Having included the nonproductive movements as possible surgical activities, we can define suturing efficiency as the ratio of time spent on useful movements and total time:

$$\begin{aligned} S_{eff}=\frac{T- t_w}{T} \end{aligned}$$
(3)

where T is the total task duration and \(t_w\) the time spent on nonproductive movements, i.e. the surgical activities that had no clear targets or when the tool was not visible.

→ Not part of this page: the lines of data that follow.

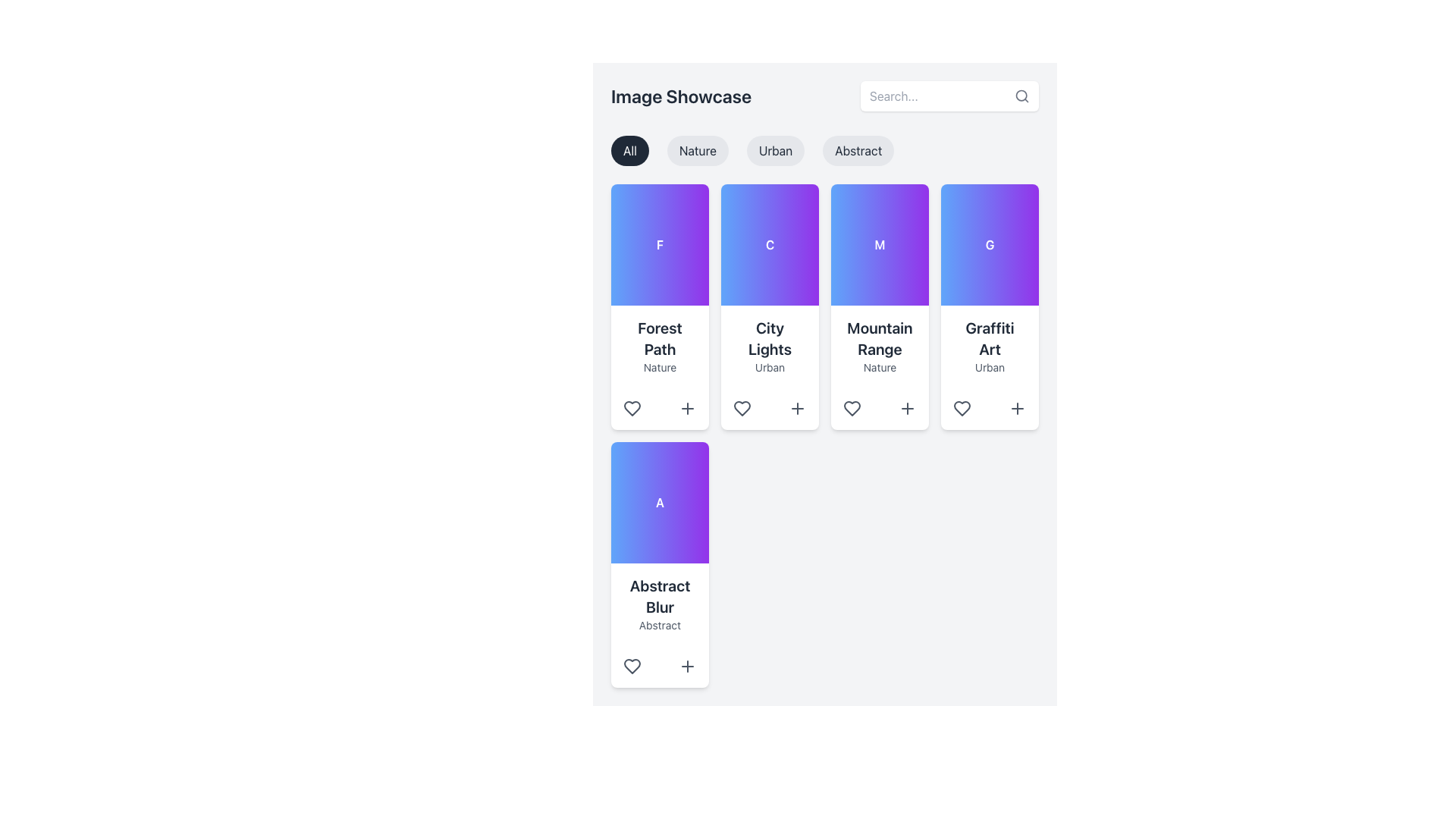 The image size is (1456, 819). Describe the element at coordinates (770, 346) in the screenshot. I see `text content from the descriptive label for the card titled 'City Lights' in the second column of the grid layout, located below the header 'C'` at that location.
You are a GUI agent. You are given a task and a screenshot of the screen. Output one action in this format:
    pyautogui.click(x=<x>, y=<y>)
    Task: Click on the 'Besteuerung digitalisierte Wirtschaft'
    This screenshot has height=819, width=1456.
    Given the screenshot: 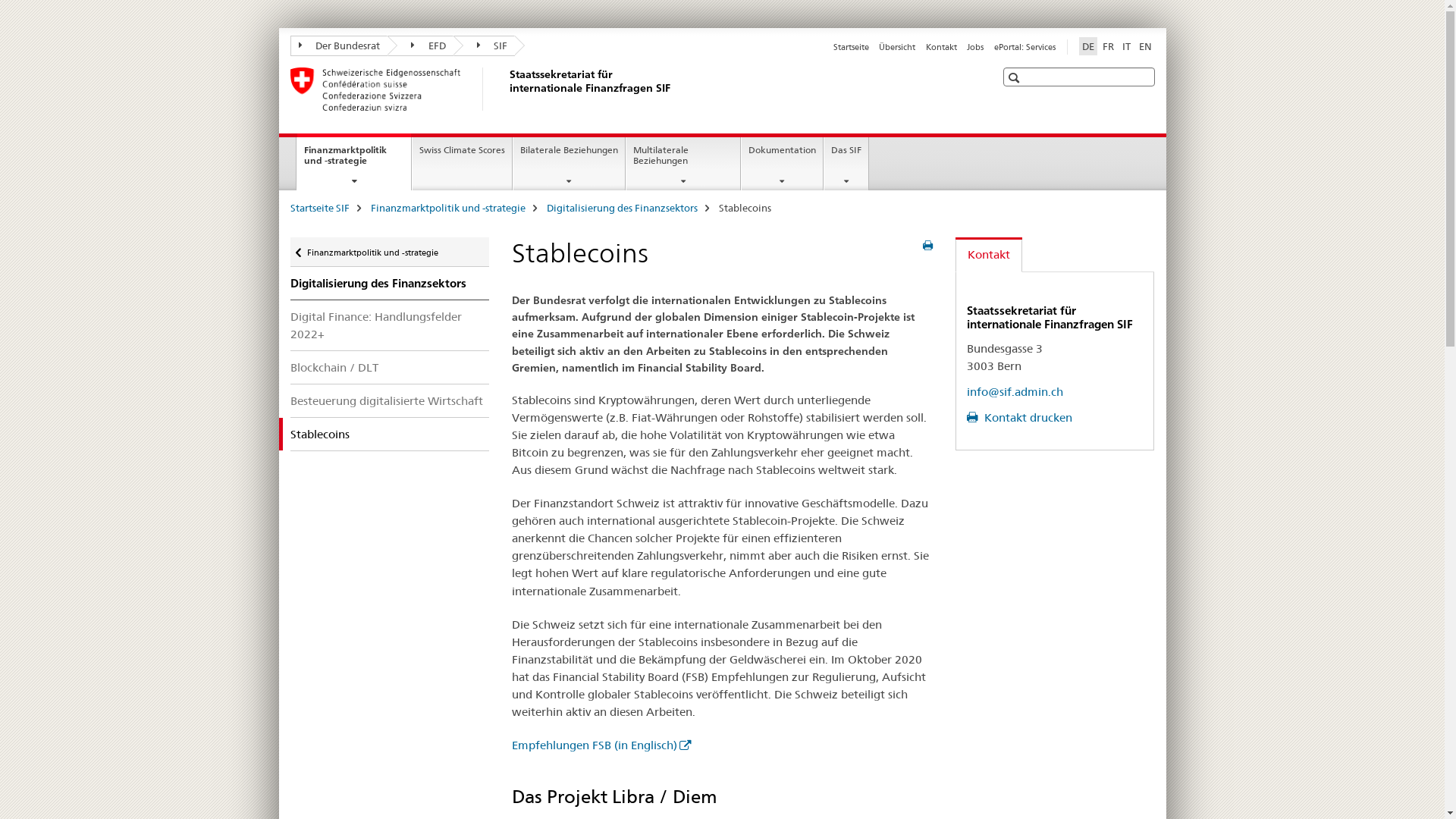 What is the action you would take?
    pyautogui.click(x=389, y=400)
    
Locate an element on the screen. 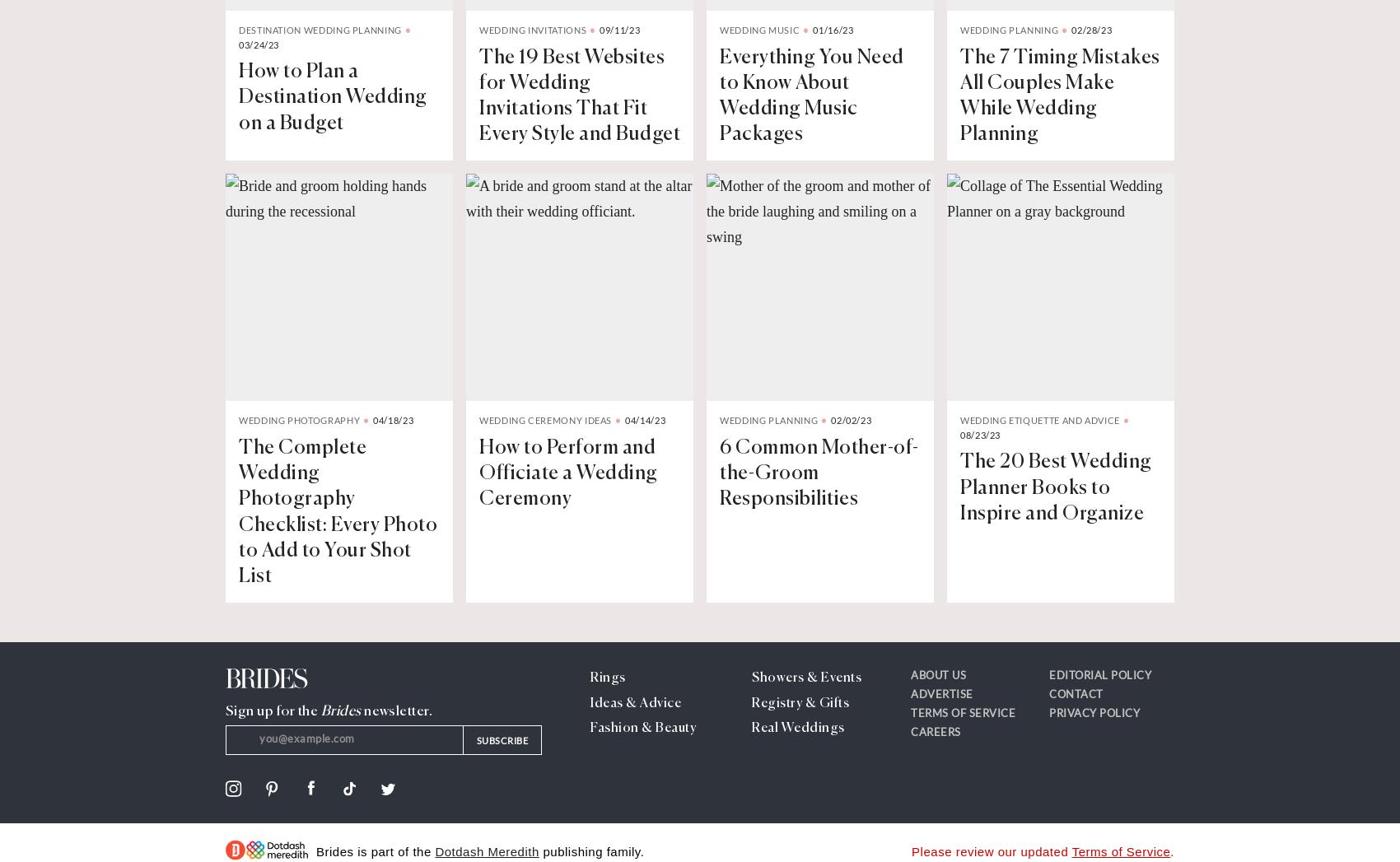 The height and width of the screenshot is (862, 1400). 'Brides is part of the' is located at coordinates (315, 851).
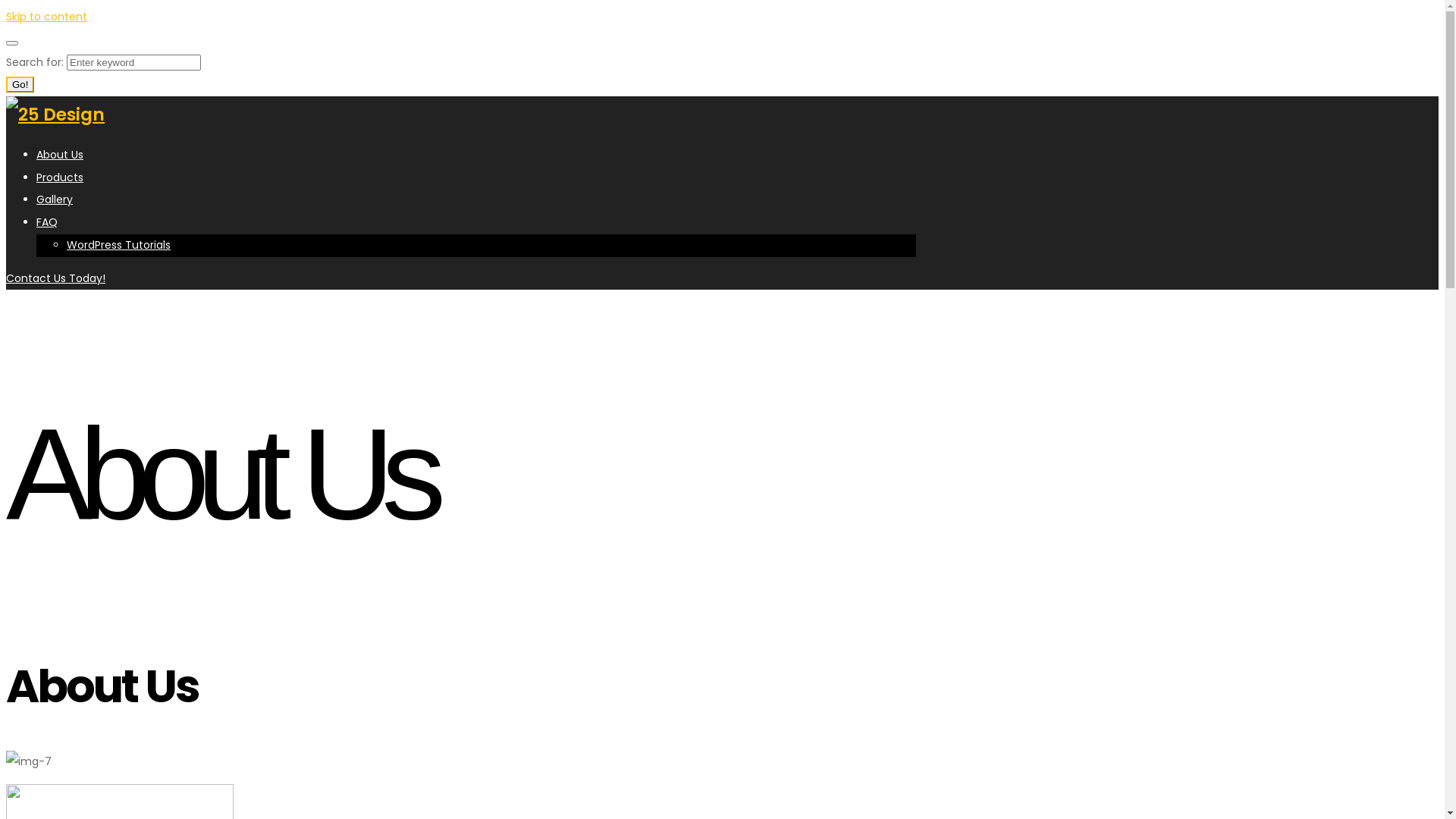 The width and height of the screenshot is (1456, 819). Describe the element at coordinates (29, 762) in the screenshot. I see `'img-7'` at that location.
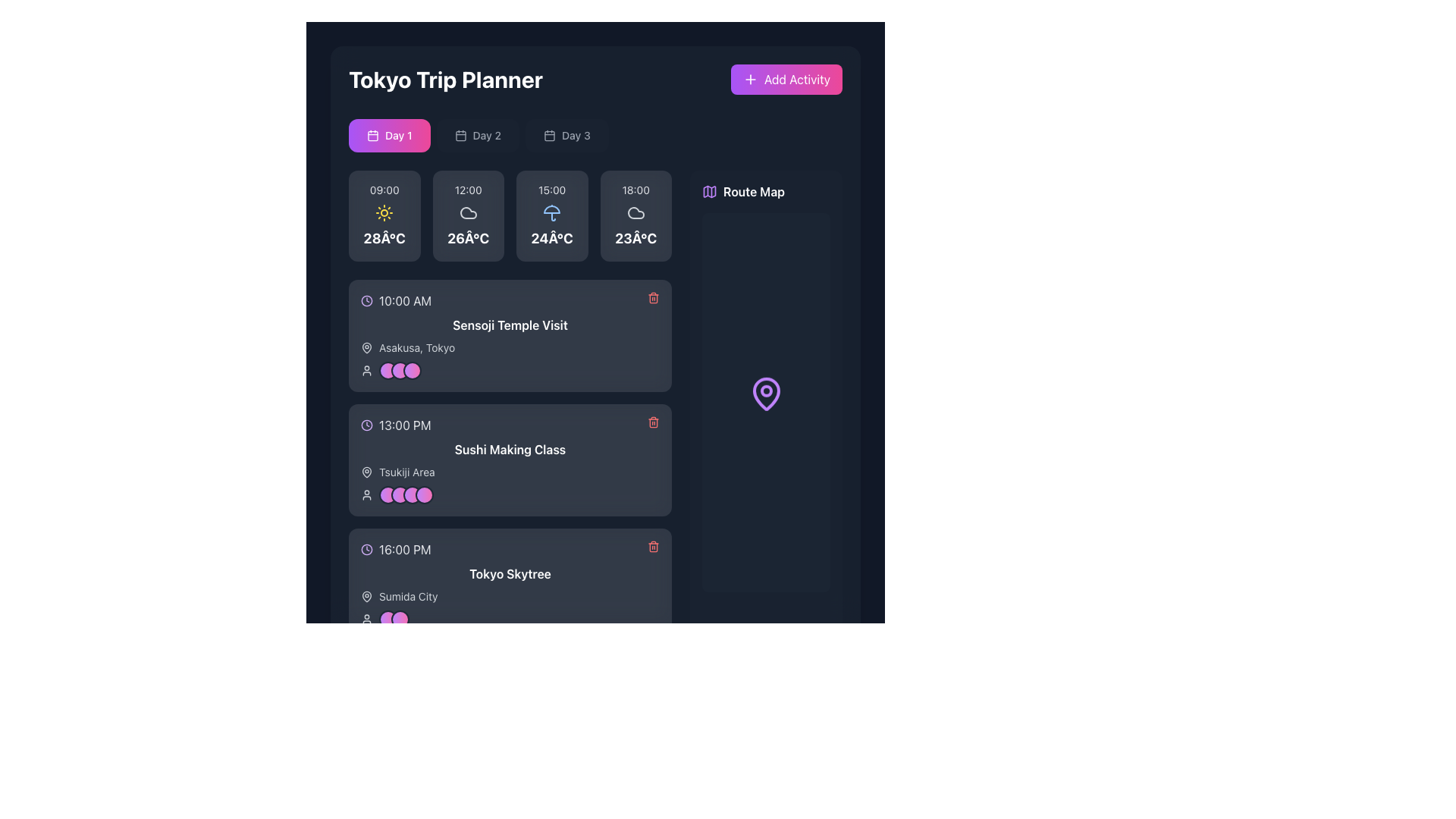 Image resolution: width=1456 pixels, height=819 pixels. What do you see at coordinates (510, 449) in the screenshot?
I see `text of the label displaying 'Sushi Making Class', which is bold and white, located within the activity card for '13:00 PM'` at bounding box center [510, 449].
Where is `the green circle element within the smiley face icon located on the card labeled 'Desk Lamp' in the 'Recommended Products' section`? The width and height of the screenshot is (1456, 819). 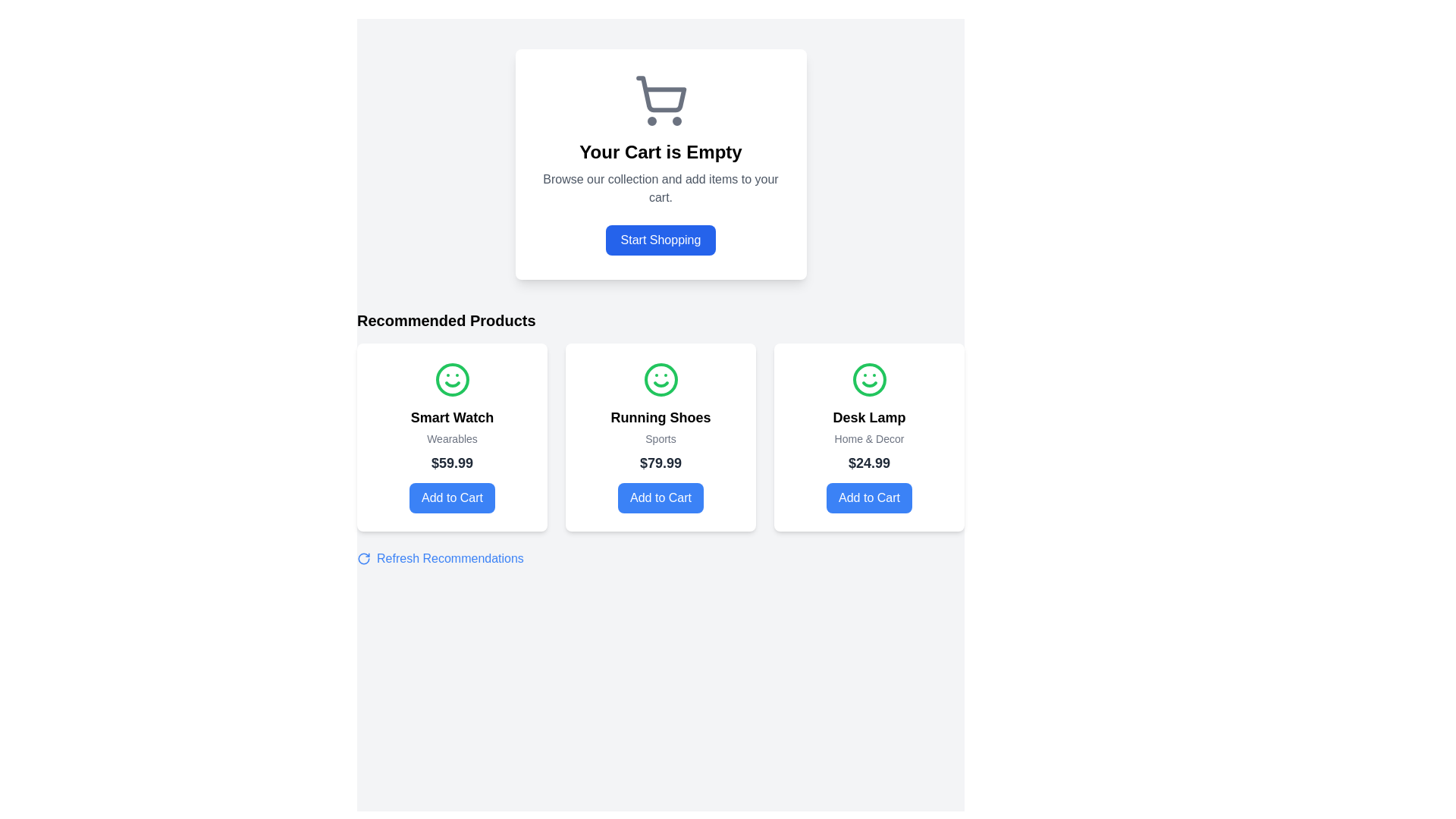
the green circle element within the smiley face icon located on the card labeled 'Desk Lamp' in the 'Recommended Products' section is located at coordinates (869, 379).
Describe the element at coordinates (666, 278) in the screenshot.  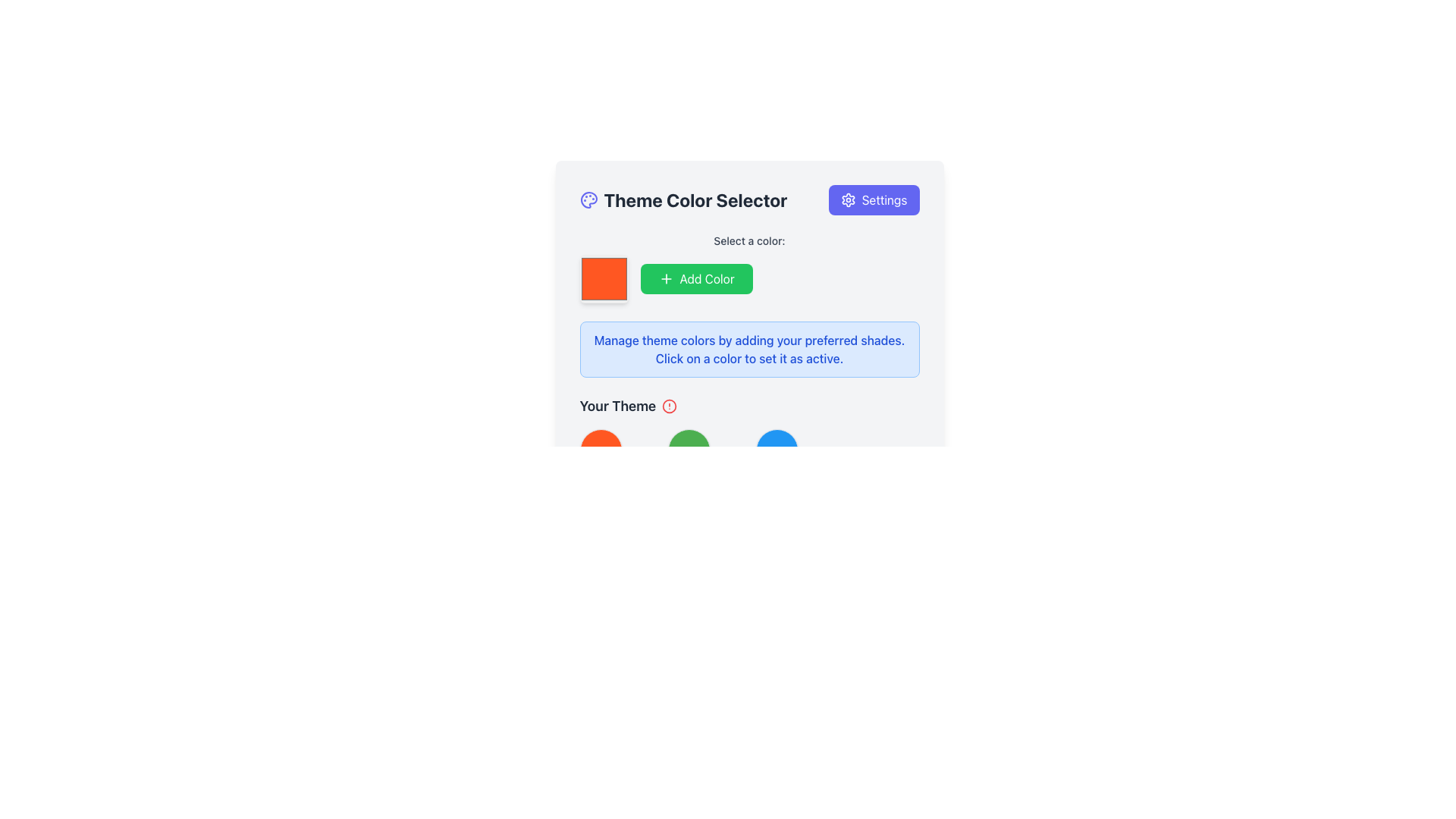
I see `the 'Add Color' button, which includes a decorative icon symbolizing the addition operation` at that location.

Similarly, we can define bimanual efficiency

$$\begin{aligned} B_{eff}=\frac{t_B}{T} \end{aligned}$$
(4)

where \(t_B\) is the total time when both hands were simultaneously doing something productive, in other words the tools were visible and the surgical activities had a definable target.

Validation analysis

Although the action–target pairs are technically based on objective definitions, in some situations determining the correct target could leave room for interpretation. To assess the sensitivity of the results to annotation errors, we created new datasets by introducing artificial noise to the original annotations. The noise was added by switching the target labels with some probability ranging from 10% to 100%, with 10% point increments. The action labels were not changed because, with few exceptions, it is clear if the tool is moving, held still, transporting, grasping or not visible. Using the noise datasets, we conducted the analyses that were done with the original dataset to determine the highest percentage of noise (representing annotation errors or disagreements arising from different interpretations) that would invalidate the results. The validation analysis is similar to the one used by Forestier et al. in [5].

Table 3 Similarity of experts and novices at suture level, with more positive values indicating closer similarity to experts and negative values closer similarity to novices. The p column indicates whether expertise had a significant effect on similarity. \(\sigma ^2\) is the variance of the random effect of participant

Statistical analysis

We used linear mixed effects models to model the effect of expertise on efficiency and similarity. Both of these are measured on a bounded interval, which could pose problems with heteroscedasticity. However, at suture level the observed values were far enough from the bounds that the effect of heteroscedasticity was small. This was confirmed with diagnostics plots and Levene’s tests for each model. At segment level, there was more variation in residuals between segments and skill; therefore, the segment-level models used segment- and skill-dependent variances for the random effects.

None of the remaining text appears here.